When my child started hitting classmates, I spared the rod and did some behavior modification. It'll work for you, too, if you give it time.

4 Comments: "How I Helped My Son Stop Hitting Classmates"

  1. Ok, I agree with both of you. Problem is that experts agree that to change a childs behavior, you need immediate, consistent, reinforcement. It does not sound like the school district did this. And while your (penny) work was consistent, it was not immediate…which probably was why it took so long to take effect. In terms of what you did in working with your child….it seemed to always have been “after the fact”. One of the ideas behind books like, “Hands are not for hitting” is that it is read and practiced over and over again. I think that you might have had greater success if you had role played the situations over and over again. You are trying to break a somewhat learned process.
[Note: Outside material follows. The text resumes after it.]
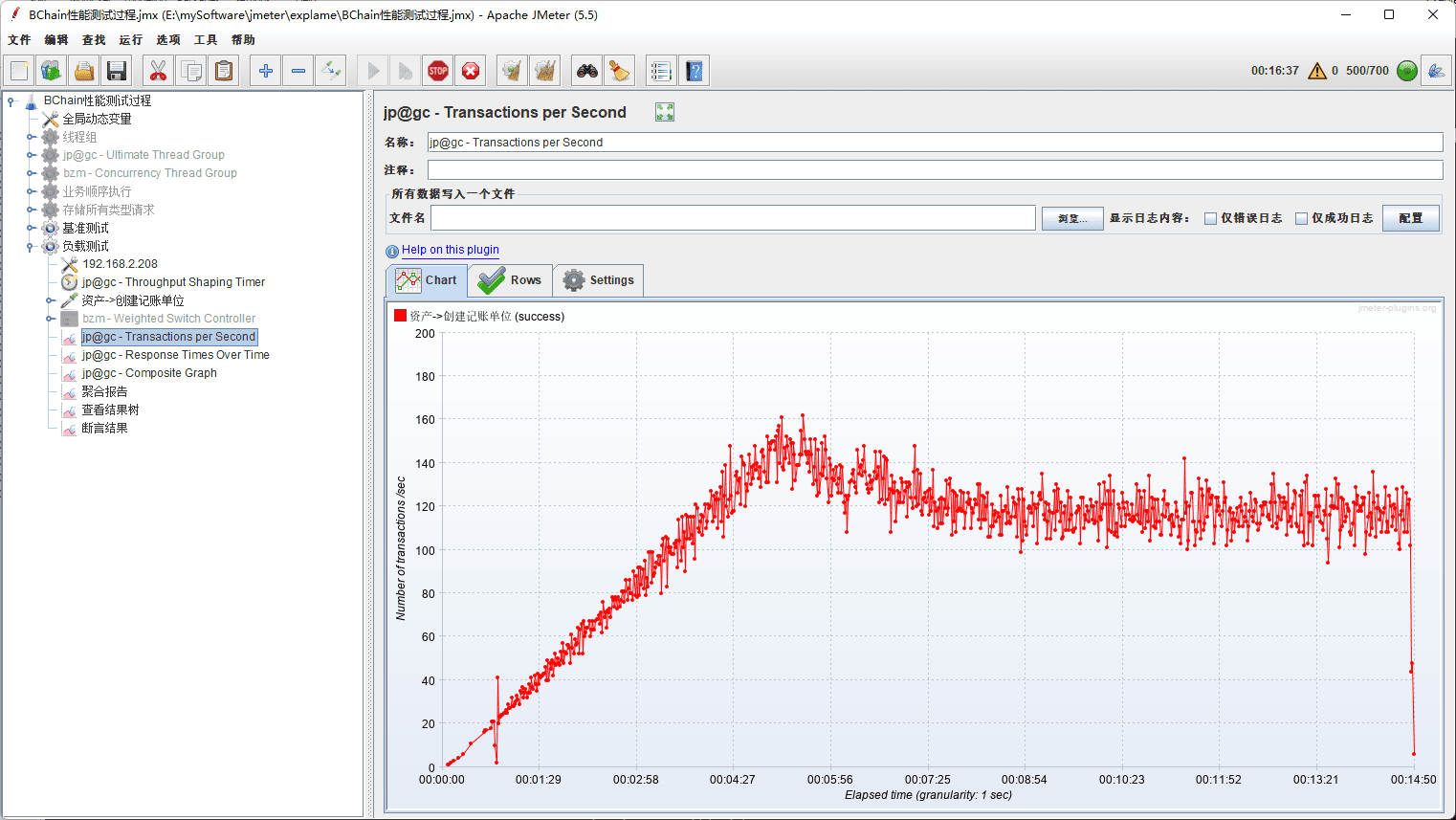Click the 文件名 filename input field

coord(733,218)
That is tough to do if dealt with on a not consistent basis. I am not saying that anything that you did was wrong. Most parents would never had gone to the lengths that you did. I am only saying that you might have been a little more effective.
    And ya, as a retired elementary school principal, I think the school could have been more proactive.

  2. The biggest point to be made here is indeed consistent, positive, explicit guidance. I wholeheartedly agree with you on that point.

    However, the assumptions that I am making are directly taken from the writeup. I reacted to the message that was embedded in the writeup — there was no mention of school intervention, and all credit was pointing to a gentle home intervention at home. That simply is not the entire story.

    The reason I reacted strongly was that I have been in the situation where the school has asked me to work with my child at home on triggers that only occurred at school — triggers that they chose to ignore, because the single child being hurt was mine. As written, the article seems to make the case that with patience and consistency, parents can affect behavior that only exists at school — and that is simply not the case, especially with a child with impulse and emotional control deficiencies.

    Adding a paragraph showing how your work at home meshed with the work at school would drive the point that children need to be supported consistently across *all* environments — a point that schools too often ignore, unless the behavior hits on one of their own trigger points (safety or performance in a standardized test). Since your child seemed to have difficulties on one of those specific areas, I was expecting to hear more about how to manage the school expectations and reactions, because too often, the work done at home ends up being either ignored or undone at school.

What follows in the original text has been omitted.